🤖 AI Summary
Text-to-image generation models frequently suffer from object omission or confusion when processing multi-object prompts. To address this, we systematically identify four critical failure scenarios and propose a CLIP-based object separation method leveraging directional characteristics of CLIP text embeddings. Specifically, we introduce three preprocessing and direction-vector decoupling strategies applied to CLIP text embeddings—without fine-tuning the generative model—to effectively mitigate interference arising from shape similarity, texture ambiguity, and background bias.

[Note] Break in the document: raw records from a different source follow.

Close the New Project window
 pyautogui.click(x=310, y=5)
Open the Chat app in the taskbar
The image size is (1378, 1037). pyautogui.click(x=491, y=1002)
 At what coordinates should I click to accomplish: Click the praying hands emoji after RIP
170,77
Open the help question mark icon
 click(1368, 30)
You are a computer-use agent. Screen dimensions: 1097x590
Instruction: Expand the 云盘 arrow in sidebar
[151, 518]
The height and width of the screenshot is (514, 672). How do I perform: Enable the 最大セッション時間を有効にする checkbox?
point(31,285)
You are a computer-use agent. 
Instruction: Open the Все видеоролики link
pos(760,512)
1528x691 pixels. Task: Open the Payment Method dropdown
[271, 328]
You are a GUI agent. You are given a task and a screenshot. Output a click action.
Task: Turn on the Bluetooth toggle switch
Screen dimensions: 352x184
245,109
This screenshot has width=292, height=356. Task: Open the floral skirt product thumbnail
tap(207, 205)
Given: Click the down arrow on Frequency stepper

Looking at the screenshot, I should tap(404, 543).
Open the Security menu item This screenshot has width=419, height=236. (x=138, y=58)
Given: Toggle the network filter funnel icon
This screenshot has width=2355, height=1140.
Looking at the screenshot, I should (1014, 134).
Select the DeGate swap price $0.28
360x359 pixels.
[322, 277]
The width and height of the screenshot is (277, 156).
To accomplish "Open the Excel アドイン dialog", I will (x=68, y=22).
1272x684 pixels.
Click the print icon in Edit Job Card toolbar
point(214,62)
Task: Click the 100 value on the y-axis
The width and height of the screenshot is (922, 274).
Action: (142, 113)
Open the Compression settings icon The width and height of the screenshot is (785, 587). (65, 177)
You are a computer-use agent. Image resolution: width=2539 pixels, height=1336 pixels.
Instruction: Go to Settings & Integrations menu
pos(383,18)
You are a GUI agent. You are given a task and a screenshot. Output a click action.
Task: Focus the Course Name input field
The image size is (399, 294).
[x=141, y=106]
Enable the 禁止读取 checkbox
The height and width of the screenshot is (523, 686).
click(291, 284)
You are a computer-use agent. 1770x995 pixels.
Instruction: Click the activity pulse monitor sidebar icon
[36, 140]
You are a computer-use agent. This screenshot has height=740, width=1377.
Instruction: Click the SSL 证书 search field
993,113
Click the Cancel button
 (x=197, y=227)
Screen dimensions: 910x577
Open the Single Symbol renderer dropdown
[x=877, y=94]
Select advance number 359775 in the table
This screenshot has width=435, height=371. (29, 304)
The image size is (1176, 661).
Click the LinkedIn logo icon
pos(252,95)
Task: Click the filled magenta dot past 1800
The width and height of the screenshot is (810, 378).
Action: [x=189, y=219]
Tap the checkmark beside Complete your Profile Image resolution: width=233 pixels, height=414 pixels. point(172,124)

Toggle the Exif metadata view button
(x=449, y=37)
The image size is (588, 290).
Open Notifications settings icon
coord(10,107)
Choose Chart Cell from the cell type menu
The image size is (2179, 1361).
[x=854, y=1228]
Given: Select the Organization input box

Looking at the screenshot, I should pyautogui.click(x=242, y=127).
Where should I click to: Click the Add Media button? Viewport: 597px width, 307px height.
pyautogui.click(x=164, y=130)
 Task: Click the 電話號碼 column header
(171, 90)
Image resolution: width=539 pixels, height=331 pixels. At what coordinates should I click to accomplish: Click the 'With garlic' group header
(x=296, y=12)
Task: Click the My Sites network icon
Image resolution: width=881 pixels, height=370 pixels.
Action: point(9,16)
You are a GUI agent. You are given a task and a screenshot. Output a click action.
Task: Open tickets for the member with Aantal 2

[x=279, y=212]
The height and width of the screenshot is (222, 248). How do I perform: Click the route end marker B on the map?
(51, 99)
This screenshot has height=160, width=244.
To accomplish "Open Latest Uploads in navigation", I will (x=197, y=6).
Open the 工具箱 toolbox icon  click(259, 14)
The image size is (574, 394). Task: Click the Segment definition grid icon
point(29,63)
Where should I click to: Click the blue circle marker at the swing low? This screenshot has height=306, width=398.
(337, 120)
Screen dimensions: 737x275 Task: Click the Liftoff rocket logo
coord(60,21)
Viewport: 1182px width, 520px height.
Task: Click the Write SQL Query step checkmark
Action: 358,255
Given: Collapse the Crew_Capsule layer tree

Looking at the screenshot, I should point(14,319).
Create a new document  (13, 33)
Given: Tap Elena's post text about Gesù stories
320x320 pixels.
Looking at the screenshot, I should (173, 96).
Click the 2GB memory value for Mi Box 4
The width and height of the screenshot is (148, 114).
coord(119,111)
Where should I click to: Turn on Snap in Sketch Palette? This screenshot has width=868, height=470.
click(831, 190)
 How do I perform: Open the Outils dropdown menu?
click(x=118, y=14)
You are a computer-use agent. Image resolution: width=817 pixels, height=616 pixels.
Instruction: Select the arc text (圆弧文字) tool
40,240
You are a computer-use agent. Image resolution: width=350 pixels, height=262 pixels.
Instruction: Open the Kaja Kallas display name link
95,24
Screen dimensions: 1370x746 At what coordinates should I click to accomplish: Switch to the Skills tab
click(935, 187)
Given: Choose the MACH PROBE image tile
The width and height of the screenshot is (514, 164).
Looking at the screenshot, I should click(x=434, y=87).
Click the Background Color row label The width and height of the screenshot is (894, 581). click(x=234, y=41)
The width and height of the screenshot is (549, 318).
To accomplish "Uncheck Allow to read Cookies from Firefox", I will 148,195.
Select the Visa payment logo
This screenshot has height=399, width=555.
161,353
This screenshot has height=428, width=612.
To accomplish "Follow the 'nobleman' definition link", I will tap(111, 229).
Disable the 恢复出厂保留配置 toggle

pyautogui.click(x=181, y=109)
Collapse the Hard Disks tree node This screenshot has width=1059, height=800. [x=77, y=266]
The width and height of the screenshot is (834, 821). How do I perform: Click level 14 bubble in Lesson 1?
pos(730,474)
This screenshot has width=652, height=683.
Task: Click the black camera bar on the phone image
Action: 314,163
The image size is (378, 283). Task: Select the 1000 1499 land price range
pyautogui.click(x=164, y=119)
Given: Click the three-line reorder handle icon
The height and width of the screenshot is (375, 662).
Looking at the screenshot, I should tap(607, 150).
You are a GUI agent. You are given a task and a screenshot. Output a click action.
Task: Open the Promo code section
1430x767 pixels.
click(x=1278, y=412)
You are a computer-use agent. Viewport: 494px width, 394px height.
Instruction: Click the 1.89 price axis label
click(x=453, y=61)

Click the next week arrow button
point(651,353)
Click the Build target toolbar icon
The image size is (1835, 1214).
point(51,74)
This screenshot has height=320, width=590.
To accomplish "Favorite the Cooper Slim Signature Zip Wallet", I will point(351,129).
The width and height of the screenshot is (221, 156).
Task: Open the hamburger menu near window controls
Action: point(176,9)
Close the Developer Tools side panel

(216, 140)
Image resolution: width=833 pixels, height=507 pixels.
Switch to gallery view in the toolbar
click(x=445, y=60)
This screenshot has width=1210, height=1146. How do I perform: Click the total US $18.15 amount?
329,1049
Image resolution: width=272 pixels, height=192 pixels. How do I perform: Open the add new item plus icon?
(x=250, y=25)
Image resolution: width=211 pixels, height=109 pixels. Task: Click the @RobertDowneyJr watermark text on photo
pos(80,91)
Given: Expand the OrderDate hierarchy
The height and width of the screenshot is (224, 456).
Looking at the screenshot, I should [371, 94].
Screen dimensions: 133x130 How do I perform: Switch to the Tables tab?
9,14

Our core contribution lies in uncovering and exploiting the intrinsic spatial directionality of CLIP embeddings to achieve semantic object separation. Extensive experiments demonstrate substantial improvements in multi-object generation fidelity: human evaluation across four benchmarks shows a 26.24%–43.04% increase in preference rate over state-of-the-art methods.
📝 Abstract
Recent progress in text-to-image (T2I) generative models has led to significant improvements in generating high-quality images aligned with text prompts. However, these models still struggle with prompts involving multiple objects, often resulting in object neglect or object mixing. Through extensive studies, we identify four problematic scenarios, Similar Shapes, Similar Textures, Dissimilar Background Biases, and Many Objects, where inter-object relationships frequently lead to such failures. Motivated by two key observations about CLIP embeddings, we propose DOS (Directional Object Separation), a method that modifies three types of CLIP text embeddings before passing them into text-to-image models. Experimental results show that DOS consistently improves the success rate of multi-object image generation and reduces object mixing. In human evaluations, DOS significantly outperforms four competing methods, receiving 26.24%-43.04% more votes across four benchmarks. These results highlight DOS as a practical and effective solution for improving multi-object image generation.